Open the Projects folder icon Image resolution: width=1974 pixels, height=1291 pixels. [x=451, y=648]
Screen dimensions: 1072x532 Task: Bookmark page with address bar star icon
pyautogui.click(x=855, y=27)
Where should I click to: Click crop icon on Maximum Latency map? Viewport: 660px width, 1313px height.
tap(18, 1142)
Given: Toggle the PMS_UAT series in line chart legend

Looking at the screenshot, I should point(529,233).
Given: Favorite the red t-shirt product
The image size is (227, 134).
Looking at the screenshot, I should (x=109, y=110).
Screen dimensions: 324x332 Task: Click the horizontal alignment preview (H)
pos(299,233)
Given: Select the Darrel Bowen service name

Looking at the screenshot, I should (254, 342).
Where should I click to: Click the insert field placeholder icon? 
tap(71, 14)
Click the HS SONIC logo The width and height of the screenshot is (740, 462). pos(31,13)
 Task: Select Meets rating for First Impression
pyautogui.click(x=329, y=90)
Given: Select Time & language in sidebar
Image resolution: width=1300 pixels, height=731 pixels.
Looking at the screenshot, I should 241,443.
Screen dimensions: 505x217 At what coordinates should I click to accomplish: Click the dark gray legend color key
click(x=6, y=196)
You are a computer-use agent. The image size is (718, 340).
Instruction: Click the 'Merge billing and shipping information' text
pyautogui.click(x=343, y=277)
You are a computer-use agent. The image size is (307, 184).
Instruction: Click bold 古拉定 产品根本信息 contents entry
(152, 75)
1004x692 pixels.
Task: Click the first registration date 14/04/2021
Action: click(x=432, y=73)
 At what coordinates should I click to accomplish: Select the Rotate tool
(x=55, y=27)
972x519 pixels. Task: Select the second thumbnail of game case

THE EXERCISE:
Pull out every line above that contains the word "Where", and copy each one in full.

OUTPUT:
Where should I click to: Click crop icon on Maximum Latency map? Viewport: 660px width, 1313px height.
Where should I click to: Click the insert field placeholder icon? 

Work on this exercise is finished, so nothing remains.